- [Assigned task]:
What are the lines, copied exactly, from the one containing "Viewport: 784px width, 562px" through the final line of the material? Leave the pictures out.

- [Dataset content]:
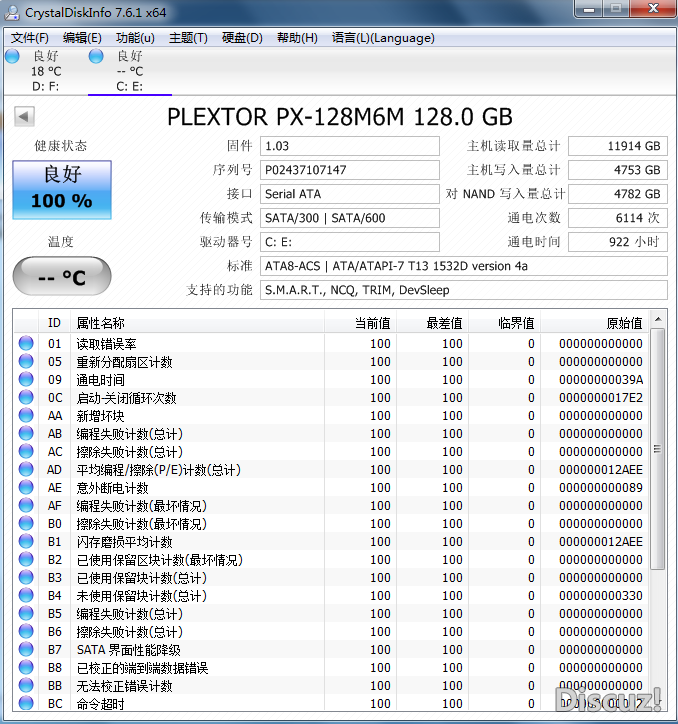Click status orb for 意外断电计数 row
This screenshot has height=724, width=678.
26,488
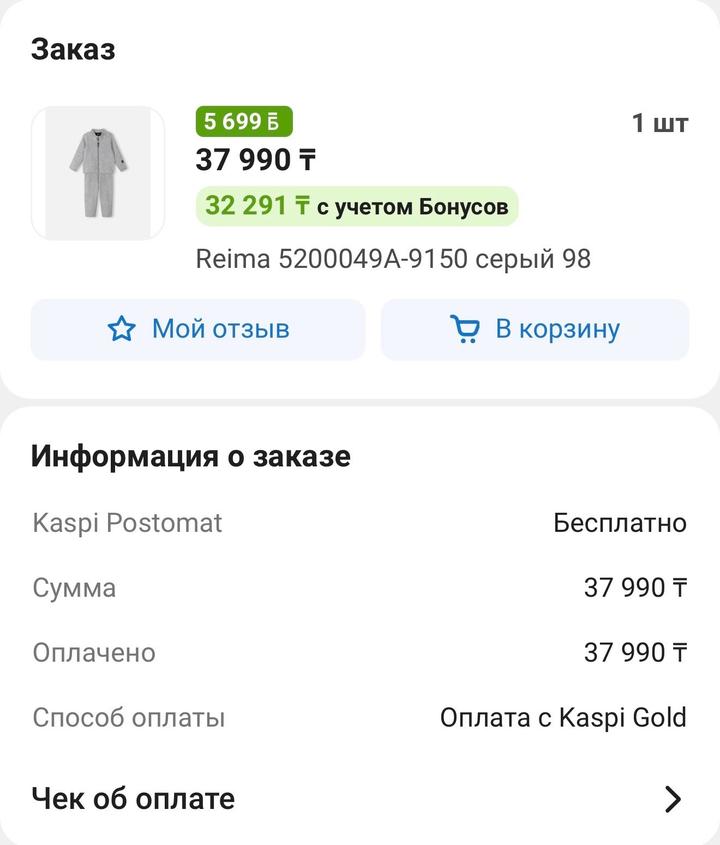Click the Информация о заказе heading
This screenshot has height=845, width=720.
pos(190,456)
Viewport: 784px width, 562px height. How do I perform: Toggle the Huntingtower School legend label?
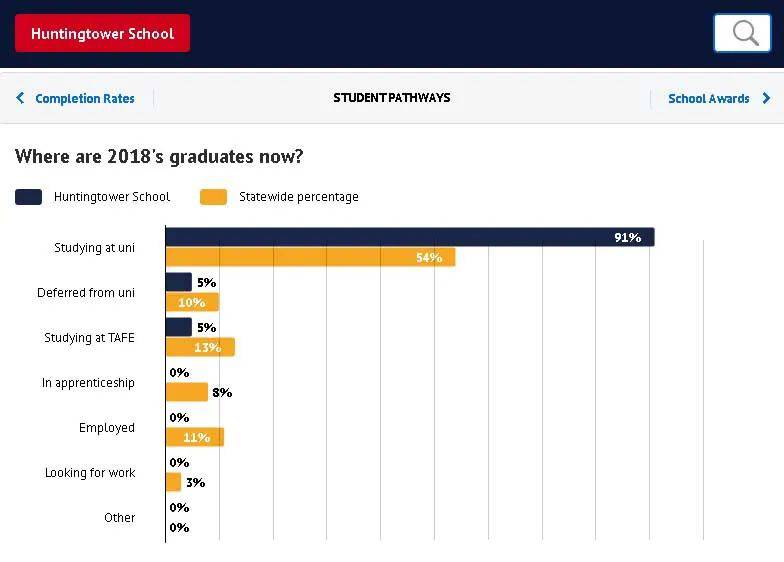point(112,196)
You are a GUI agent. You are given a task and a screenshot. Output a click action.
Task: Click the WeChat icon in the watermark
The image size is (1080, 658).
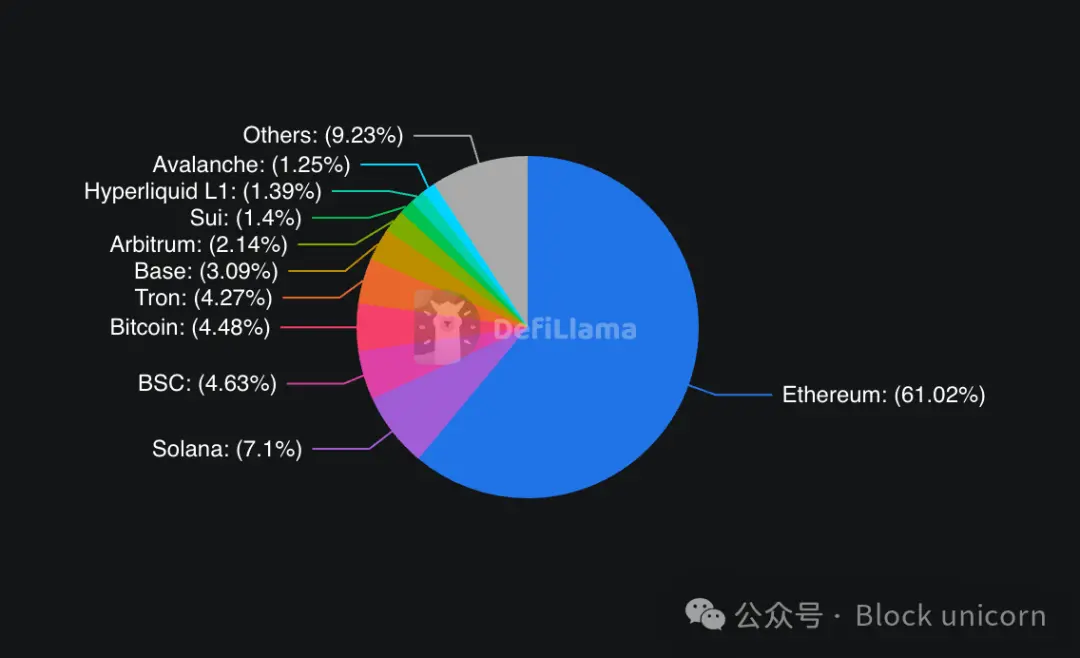[705, 614]
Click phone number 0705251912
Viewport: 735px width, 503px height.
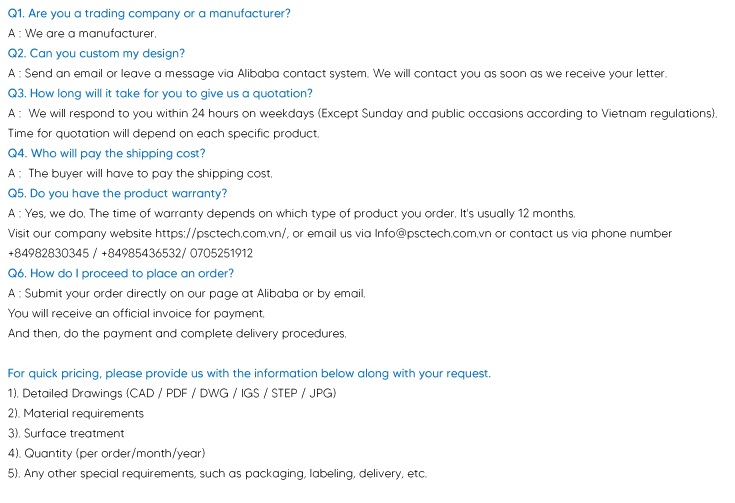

- [Task response]:
Viewport: 784px width, 562px height. How do I perform: Toggle the Huntingtower School legend label?
point(112,196)
You are a GUI agent. You are given a task and a screenshot. Output a click action.
Task: Click the WeChat icon in the watermark
The image size is (1080, 658).
[705, 614]
Click phone number 0705251912
Viewport: 735px width, 503px height.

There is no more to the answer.